* _Exercise material_

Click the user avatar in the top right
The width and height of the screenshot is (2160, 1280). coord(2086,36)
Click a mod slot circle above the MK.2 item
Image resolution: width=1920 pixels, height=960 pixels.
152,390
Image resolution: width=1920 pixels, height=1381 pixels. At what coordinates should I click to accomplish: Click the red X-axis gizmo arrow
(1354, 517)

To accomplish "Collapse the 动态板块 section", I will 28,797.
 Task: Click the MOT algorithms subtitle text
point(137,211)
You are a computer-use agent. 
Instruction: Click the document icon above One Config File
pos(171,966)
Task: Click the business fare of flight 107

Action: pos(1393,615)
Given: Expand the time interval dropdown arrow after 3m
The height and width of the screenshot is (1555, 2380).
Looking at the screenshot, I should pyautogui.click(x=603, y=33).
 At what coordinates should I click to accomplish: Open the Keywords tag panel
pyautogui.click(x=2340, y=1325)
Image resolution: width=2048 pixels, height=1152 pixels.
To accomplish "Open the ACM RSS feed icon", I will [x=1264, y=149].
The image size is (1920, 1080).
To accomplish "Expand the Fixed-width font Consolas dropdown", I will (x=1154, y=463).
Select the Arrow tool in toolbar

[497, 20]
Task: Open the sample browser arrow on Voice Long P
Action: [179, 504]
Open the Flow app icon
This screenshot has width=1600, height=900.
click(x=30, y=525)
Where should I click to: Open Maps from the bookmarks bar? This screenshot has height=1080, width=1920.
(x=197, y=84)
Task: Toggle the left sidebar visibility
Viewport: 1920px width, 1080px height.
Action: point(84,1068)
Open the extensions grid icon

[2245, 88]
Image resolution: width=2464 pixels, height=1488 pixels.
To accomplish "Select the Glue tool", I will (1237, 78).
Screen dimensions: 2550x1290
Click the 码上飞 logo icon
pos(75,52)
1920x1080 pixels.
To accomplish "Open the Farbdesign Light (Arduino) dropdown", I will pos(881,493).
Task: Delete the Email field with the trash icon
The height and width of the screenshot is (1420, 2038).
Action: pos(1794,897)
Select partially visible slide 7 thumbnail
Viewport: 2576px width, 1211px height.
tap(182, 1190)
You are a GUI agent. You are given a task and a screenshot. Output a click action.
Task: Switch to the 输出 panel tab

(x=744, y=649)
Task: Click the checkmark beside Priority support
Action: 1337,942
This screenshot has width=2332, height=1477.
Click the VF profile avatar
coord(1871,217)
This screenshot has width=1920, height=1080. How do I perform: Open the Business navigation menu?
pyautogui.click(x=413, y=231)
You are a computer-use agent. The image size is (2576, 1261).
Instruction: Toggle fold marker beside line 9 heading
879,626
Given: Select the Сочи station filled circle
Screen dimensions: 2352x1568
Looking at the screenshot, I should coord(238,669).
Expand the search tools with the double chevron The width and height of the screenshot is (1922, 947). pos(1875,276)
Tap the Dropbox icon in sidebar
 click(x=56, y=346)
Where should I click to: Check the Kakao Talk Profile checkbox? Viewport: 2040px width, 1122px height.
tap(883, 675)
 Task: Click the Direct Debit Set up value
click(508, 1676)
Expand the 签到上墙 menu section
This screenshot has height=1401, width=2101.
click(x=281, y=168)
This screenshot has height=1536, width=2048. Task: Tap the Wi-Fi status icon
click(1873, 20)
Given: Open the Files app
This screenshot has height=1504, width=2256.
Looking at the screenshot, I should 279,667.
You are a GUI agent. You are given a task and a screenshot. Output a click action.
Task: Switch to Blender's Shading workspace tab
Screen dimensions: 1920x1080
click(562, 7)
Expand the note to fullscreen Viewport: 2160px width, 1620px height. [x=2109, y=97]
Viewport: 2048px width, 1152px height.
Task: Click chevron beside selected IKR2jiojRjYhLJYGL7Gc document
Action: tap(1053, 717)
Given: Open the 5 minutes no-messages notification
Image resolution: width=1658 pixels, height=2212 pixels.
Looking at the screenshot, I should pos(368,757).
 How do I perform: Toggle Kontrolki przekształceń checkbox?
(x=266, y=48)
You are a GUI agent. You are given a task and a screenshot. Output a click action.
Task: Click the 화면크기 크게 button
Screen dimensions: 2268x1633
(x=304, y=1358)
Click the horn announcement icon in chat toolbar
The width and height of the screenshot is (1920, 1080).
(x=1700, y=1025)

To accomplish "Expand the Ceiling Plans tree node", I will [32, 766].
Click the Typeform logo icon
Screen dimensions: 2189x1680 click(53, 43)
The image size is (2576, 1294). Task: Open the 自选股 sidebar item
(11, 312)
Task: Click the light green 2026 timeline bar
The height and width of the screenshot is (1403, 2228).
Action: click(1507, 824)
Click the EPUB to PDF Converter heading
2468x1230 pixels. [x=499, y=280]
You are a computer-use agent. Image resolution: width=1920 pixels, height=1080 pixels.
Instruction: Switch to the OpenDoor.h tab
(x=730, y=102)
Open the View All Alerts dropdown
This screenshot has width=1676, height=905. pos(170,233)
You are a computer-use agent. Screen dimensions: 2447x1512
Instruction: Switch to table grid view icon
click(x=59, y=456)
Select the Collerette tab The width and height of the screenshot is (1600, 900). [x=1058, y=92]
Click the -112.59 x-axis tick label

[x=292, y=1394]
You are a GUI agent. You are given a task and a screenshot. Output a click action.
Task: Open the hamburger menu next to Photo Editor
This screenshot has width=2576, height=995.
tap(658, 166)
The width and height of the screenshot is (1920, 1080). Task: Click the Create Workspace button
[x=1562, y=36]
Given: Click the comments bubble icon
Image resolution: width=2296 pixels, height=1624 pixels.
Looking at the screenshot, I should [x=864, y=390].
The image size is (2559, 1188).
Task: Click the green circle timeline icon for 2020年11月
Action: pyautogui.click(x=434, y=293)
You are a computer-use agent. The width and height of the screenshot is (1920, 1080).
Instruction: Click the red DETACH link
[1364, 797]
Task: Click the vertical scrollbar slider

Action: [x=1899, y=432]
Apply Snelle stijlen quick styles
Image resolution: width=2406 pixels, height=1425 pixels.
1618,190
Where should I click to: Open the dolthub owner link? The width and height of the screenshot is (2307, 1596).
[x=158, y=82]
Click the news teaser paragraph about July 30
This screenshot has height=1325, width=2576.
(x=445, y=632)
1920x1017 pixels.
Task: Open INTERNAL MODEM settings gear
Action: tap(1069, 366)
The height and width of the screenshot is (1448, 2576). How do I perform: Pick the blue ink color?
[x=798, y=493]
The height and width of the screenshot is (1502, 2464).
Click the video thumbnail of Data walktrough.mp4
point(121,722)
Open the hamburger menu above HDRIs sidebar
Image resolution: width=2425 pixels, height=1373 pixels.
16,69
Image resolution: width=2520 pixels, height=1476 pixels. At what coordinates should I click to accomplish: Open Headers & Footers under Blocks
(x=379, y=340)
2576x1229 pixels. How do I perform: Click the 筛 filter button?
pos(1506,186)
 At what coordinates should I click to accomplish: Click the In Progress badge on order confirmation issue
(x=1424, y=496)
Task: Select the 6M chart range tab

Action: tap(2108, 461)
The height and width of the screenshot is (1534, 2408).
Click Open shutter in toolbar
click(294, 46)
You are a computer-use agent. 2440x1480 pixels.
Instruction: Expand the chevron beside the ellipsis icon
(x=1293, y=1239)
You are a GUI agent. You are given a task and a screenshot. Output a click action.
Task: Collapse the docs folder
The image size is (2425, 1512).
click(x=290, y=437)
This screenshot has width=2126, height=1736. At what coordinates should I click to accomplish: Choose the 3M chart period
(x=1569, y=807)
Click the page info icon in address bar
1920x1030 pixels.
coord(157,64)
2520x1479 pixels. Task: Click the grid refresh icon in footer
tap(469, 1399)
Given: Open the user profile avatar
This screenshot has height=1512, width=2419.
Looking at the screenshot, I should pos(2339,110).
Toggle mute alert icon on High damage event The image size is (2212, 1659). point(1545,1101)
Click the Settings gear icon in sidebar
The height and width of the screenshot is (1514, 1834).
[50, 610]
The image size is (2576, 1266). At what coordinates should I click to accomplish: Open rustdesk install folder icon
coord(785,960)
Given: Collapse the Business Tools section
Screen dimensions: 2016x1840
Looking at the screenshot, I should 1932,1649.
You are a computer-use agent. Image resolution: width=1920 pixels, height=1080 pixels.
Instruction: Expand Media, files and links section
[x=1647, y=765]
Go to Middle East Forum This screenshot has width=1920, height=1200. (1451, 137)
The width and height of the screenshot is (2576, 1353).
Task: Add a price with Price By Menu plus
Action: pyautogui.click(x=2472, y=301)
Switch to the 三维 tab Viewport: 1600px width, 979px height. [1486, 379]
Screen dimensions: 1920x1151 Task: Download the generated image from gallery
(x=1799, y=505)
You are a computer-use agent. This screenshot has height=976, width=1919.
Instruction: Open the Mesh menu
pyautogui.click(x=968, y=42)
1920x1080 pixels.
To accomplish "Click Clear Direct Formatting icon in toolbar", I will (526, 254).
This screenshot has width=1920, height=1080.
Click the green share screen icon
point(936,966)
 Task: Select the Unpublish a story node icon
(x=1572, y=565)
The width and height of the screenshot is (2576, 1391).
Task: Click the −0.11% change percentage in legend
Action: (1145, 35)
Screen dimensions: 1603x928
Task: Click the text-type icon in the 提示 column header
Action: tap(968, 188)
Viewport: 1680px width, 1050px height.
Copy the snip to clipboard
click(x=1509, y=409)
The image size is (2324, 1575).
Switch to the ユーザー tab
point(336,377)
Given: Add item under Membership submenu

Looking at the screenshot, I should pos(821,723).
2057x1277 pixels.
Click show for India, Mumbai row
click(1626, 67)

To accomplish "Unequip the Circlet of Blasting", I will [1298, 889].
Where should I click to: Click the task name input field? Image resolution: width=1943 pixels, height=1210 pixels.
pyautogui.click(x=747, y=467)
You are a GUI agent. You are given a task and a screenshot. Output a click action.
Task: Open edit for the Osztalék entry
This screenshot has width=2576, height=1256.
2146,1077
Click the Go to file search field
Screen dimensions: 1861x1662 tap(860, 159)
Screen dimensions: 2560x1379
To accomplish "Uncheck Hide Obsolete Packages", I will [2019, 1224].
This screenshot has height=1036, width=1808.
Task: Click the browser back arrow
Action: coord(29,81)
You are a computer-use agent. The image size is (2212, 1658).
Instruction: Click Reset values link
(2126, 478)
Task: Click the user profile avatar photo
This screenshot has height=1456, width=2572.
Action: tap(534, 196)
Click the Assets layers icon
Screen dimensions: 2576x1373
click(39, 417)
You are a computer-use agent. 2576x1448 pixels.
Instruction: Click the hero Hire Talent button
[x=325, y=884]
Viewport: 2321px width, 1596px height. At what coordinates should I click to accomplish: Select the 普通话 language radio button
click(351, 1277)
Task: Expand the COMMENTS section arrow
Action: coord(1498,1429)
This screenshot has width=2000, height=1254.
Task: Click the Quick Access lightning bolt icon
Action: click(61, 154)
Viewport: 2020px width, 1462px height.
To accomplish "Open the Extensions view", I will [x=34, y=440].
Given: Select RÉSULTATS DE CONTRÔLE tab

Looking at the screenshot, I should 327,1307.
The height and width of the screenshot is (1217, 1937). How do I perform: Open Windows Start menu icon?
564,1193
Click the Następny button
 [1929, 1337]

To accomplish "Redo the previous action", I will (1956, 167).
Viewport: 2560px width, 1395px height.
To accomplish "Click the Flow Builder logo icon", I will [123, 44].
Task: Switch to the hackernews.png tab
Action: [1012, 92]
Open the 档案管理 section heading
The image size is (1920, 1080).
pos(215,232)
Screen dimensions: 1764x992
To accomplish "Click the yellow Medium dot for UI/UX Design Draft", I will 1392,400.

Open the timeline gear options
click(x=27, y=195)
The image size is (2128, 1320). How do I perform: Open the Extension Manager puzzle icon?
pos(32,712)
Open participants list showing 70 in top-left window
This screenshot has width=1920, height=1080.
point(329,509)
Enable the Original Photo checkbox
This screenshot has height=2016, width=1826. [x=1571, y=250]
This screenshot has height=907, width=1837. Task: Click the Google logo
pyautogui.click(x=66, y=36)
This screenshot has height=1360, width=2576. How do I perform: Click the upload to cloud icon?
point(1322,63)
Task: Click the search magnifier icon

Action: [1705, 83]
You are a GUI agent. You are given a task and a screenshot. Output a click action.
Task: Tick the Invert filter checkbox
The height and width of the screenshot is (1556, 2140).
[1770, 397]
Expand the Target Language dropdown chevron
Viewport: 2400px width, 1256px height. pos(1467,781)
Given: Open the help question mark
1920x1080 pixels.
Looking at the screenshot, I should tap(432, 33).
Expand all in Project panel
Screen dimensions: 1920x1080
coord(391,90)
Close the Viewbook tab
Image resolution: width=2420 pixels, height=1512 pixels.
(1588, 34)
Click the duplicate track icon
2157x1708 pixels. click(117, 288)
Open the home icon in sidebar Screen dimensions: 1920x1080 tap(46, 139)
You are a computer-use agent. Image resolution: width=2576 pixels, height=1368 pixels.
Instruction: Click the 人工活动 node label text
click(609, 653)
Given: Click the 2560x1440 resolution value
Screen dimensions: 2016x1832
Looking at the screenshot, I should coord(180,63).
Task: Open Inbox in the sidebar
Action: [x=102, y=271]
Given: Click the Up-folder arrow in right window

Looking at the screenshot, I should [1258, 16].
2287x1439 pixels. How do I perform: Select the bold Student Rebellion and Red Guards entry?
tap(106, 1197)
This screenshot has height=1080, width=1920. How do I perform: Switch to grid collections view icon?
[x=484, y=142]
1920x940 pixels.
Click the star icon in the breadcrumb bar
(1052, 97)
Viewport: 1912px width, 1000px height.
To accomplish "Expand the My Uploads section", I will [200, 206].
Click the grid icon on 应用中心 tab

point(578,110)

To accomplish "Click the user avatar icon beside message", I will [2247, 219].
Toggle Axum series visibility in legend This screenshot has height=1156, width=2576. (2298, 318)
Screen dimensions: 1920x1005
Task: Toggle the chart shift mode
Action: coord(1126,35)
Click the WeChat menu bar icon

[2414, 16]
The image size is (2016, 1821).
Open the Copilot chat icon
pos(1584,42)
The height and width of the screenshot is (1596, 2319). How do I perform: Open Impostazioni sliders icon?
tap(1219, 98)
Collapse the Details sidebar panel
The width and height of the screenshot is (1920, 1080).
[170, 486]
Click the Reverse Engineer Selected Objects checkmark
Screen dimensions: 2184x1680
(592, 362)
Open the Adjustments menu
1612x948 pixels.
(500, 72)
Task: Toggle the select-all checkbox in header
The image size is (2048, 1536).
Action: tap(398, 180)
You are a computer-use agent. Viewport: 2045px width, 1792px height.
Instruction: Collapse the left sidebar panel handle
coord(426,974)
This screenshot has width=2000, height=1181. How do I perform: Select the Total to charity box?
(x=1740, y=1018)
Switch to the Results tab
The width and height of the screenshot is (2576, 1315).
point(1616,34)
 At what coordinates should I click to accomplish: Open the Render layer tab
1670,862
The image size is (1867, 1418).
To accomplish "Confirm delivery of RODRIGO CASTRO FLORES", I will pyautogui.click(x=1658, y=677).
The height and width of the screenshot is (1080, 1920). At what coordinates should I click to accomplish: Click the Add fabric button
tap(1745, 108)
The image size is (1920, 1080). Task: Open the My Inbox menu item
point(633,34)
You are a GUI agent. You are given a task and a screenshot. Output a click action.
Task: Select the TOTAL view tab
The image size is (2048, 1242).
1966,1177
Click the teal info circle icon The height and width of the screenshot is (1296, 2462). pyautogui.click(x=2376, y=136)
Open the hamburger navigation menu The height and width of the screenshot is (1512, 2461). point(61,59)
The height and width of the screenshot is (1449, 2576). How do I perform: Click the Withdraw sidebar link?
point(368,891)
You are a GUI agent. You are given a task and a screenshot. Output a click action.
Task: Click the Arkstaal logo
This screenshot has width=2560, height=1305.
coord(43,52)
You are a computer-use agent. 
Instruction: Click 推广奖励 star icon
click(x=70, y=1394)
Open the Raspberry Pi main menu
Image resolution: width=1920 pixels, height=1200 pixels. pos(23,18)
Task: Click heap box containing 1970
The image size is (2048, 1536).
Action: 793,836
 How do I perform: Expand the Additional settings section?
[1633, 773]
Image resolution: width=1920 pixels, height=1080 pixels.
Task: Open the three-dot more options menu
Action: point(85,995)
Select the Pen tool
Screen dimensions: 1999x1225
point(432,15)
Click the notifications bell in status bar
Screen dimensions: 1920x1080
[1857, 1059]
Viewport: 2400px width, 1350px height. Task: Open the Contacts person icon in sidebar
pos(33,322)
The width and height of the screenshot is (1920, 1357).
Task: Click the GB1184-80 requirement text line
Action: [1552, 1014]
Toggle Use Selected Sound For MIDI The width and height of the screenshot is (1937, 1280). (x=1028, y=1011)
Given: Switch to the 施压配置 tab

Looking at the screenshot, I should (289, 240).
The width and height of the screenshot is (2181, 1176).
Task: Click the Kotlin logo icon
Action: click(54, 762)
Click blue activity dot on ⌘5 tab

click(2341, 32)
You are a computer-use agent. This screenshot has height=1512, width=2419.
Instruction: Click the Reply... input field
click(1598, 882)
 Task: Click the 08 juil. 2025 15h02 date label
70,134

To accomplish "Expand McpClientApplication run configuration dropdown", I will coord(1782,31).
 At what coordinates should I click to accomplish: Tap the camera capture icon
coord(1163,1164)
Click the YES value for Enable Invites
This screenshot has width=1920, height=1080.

* _What to do_
In the listing above, find the line containing "The image size is (2576, 1266)." and the line containing "Screen dimensions: 2560x1379", then repeat those two lines and everything between them exactly.

* _Finished exercise_
The image size is (2576, 1266). At what coordinates should I click to accomplish: Open rustdesk install folder icon
coord(785,960)
Given: Collapse the Business Tools section
Screen dimensions: 2016x1840
Looking at the screenshot, I should 1932,1649.
You are a computer-use agent. Image resolution: width=1920 pixels, height=1080 pixels.
Instruction: Expand Media, files and links section
[x=1647, y=765]
Go to Middle East Forum This screenshot has width=1920, height=1200. (1451, 137)
The width and height of the screenshot is (2576, 1353).
Task: Add a price with Price By Menu plus
Action: pyautogui.click(x=2472, y=301)
Switch to the 三维 tab Viewport: 1600px width, 979px height. [1486, 379]
Screen dimensions: 1920x1151 Task: Download the generated image from gallery
(x=1799, y=505)
You are a computer-use agent. This screenshot has height=976, width=1919.
Instruction: Open the Mesh menu
pyautogui.click(x=968, y=42)
1920x1080 pixels.
To accomplish "Click Clear Direct Formatting icon in toolbar", I will (526, 254).
This screenshot has width=1920, height=1080.
Click the green share screen icon
point(936,966)
 Task: Select the Unpublish a story node icon
(x=1572, y=565)
The width and height of the screenshot is (2576, 1391).
Task: Click the −0.11% change percentage in legend
Action: (1145, 35)
Screen dimensions: 1603x928
Task: Click the text-type icon in the 提示 column header
Action: tap(968, 188)
Viewport: 1680px width, 1050px height.
Copy the snip to clipboard
click(x=1509, y=409)
The image size is (2324, 1575).
Switch to the ユーザー tab
point(336,377)
Given: Add item under Membership submenu

Looking at the screenshot, I should pos(821,723).
2057x1277 pixels.
Click show for India, Mumbai row
click(1626, 67)

To accomplish "Unequip the Circlet of Blasting", I will [1298, 889].
Where should I click to: Click the task name input field? Image resolution: width=1943 pixels, height=1210 pixels.
pyautogui.click(x=747, y=467)
You are a GUI agent. You are given a task and a screenshot. Output a click action.
Task: Open edit for the Osztalék entry
This screenshot has width=2576, height=1256.
2146,1077
Click the Go to file search field
Screen dimensions: 1861x1662 tap(860, 159)
Screen dimensions: 2560x1379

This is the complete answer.